The Dry Season

You forget, from one year to the next, what the dry season means. I can’t remember when last it rained. There have been a couple (literally two) of showers in the last few weeks, but real proper rain has not been forthcoming since early February, maybe even mid-January. Now all life has been sucked out of the land. The farm is desolate, shriveled and dry. The wind still howls, drying it further. The vines in the valley have been harvested. Our olives are full of ripe fruit, the havest begins next week. Fires ravaged the Cape Peninsula and Jonkershoek which is east of Stellenbosh but fortunately not our mountain, not yet, maybe not this year.  This time last year we had already had some cool damp weather and over 40mm of rain in the last week March.  This year, nothing.

I imagine the great weather fronts building out to sea, far off in the Atlantic, and suddenly veering south before they touch land, the longed for rain slipping off to the great ocean wastes where it is hardly needed.
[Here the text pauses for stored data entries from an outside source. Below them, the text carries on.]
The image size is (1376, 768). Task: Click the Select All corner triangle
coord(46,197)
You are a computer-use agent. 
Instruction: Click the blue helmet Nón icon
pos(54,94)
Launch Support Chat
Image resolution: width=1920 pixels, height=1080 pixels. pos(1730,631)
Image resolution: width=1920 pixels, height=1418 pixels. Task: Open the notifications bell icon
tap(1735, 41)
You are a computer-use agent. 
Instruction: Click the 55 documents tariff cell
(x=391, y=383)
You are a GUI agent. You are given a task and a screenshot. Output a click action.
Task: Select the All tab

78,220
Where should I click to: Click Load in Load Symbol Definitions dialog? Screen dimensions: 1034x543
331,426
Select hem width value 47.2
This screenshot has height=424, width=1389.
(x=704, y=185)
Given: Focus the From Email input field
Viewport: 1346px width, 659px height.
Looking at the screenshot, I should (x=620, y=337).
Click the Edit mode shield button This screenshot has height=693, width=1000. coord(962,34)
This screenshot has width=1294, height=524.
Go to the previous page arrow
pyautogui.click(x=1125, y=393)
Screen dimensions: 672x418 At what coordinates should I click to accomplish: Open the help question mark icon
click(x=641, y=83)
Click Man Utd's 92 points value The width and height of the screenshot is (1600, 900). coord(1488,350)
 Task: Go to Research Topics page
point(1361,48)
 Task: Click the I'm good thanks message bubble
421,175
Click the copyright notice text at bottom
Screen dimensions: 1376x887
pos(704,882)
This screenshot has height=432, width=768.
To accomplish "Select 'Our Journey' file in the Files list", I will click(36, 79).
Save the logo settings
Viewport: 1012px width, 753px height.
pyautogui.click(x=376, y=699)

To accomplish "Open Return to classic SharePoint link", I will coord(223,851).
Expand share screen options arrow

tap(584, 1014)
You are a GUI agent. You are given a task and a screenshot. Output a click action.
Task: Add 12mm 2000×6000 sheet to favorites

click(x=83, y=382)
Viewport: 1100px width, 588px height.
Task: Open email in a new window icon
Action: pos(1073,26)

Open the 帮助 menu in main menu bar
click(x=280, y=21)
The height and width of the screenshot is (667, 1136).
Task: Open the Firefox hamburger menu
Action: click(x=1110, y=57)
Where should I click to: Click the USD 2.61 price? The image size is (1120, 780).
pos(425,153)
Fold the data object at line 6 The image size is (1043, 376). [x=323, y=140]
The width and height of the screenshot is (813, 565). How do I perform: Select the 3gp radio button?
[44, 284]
Longing for rain is not in the Irish psyche as it is in the African. When it rained on our wedding day all the Africans said ‘you’ll have a lucky marriage’. The Irish didn’t; in a country where it rains 200 days a year or more it might be seen as fortuitous if the rain held off for a day. Now I understand the longing, the ache for the mist dropping slow from the sky. In fact I understood it within months of moving here. We lived first in Johannesburg where the winters are dry. I moved here in July and by late September in a dry year the dust and brown earth become unbearable, people are irritable and cross. Here in the Cape it is the hot summer that lacks the rain and it seems summer is long this year. Perhaps it seems long every year. There was rain forecast for the Easter weekend but it has disappeared, swept out into the vastness of the Southern Ocean, gone forever.

Meanwhile not much flourishes out in the fynbos. Except the magnificent Protea Repens, which was once South Africa’s National Flower. This creamy white, sometimes pink tipped, protea likes to flower before the rain, in the driest season. A harbinger of fecundity and life to come.

The other protea that flowers before the rain does so more timidly. Protea nerifolia, a particular favourite is also sending buds out into the dry air. But the truth is that it will blossom lavishly only when the rain has come.

The dogs are well, the sunsets magnificent. All of Cape Town seems to be suffering either flu or a tummy bug – the bugs enjoy this change of season and have flourished. No running for me, for nearly a week now I have been off colour. This evening I took the dogs for a walk, our first for a while, and captured them as they took a breather in the seasonally shallow stream by the weir.